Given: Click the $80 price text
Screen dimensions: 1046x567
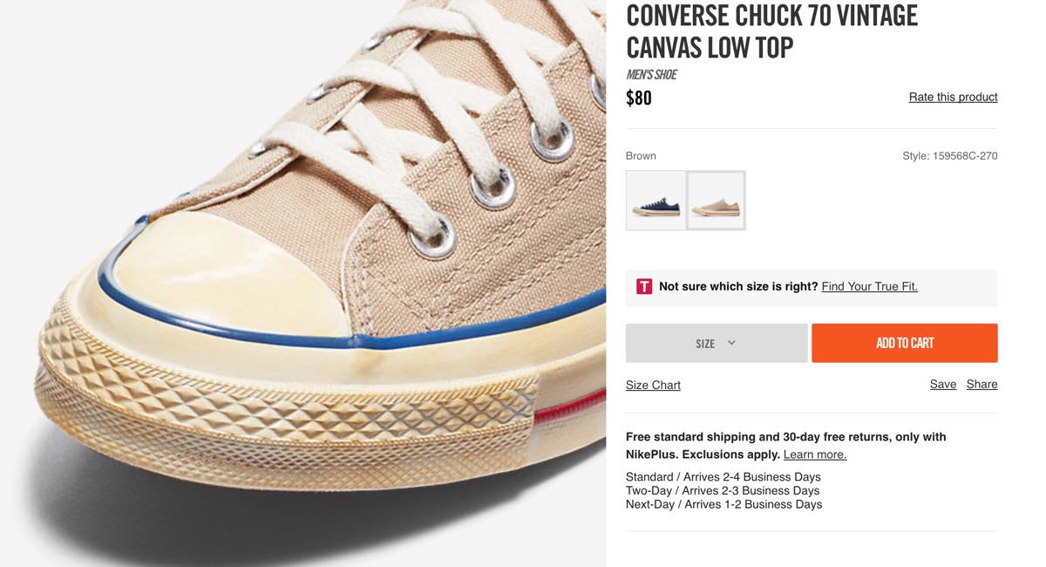Looking at the screenshot, I should tap(639, 98).
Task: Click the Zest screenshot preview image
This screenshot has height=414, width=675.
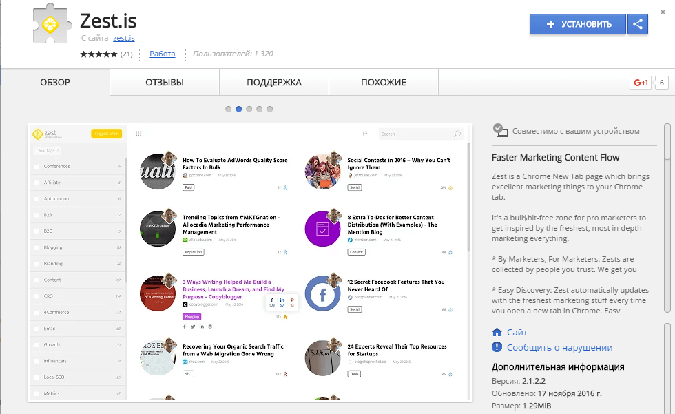Action: [x=249, y=262]
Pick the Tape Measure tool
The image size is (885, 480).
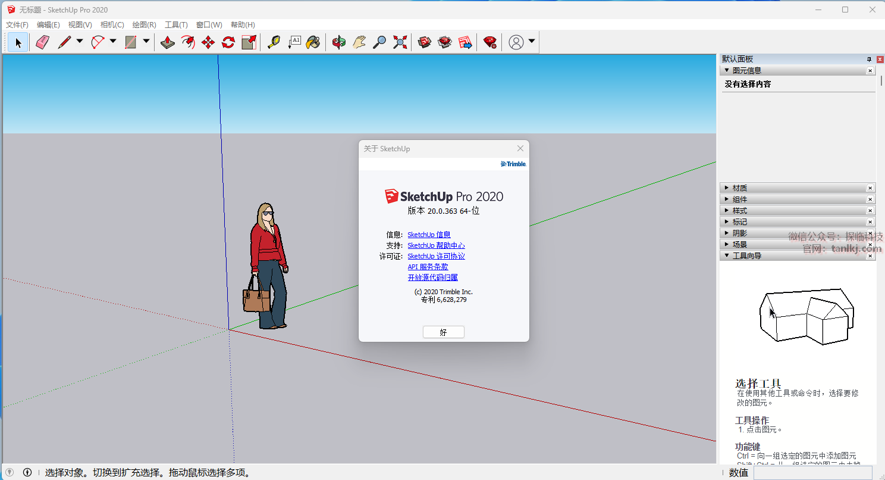coord(274,42)
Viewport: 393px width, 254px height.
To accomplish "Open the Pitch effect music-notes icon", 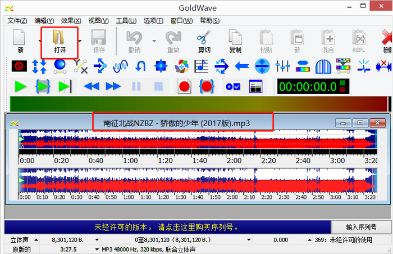I will point(201,66).
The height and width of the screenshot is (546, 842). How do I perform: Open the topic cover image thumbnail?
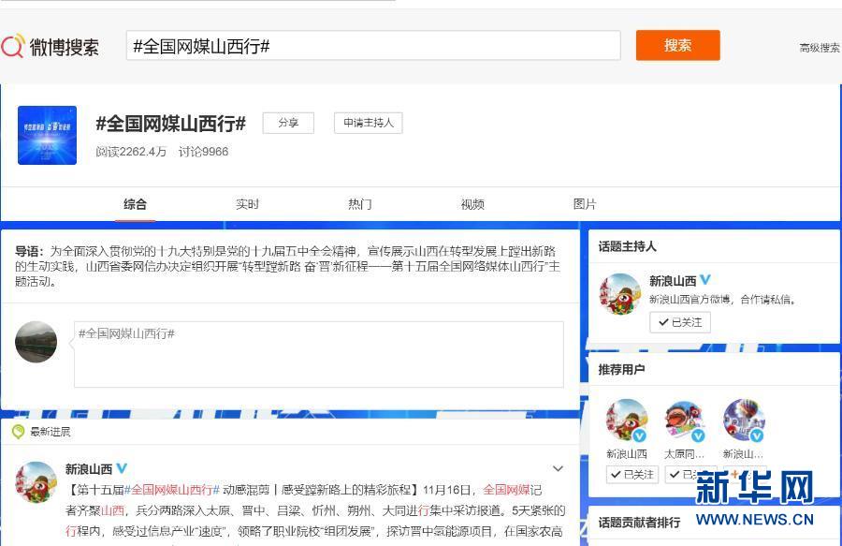point(47,135)
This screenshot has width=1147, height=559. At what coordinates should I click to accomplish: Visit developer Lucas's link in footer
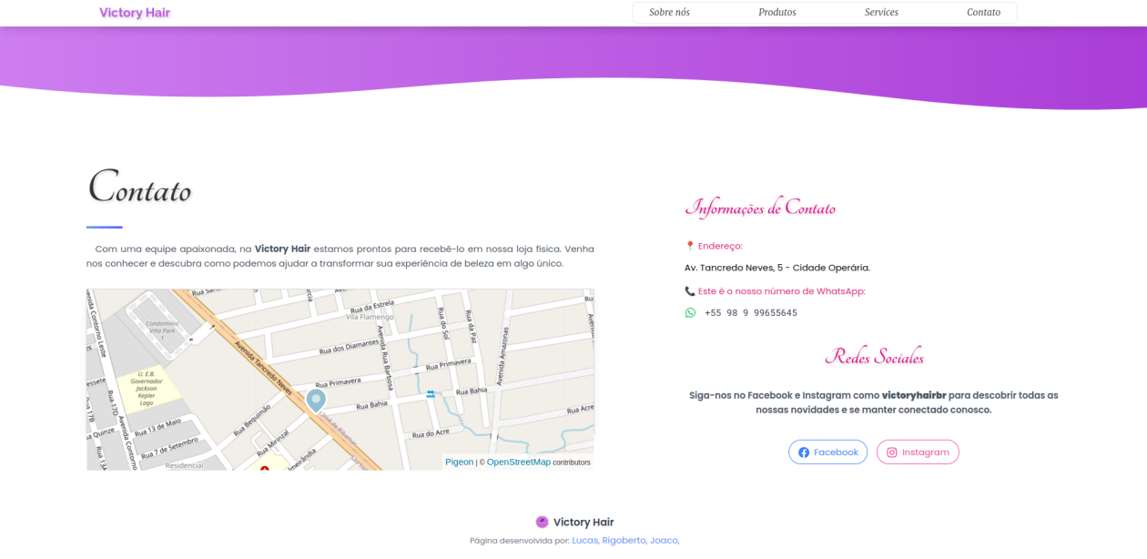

══════════

WHAT TO PRODUCE: Reproduce, with no pictures, the lines from the one containing "The height and" to the end of the records above, exactly and inclusively.

RESULT OF THE EXERCISE:
The height and width of the screenshot is (546, 842). How do I perform: Open the topic cover image thumbnail?
point(47,135)
This screenshot has width=1147, height=559. At what coordinates should I click to accomplish: Visit developer Lucas's link in footer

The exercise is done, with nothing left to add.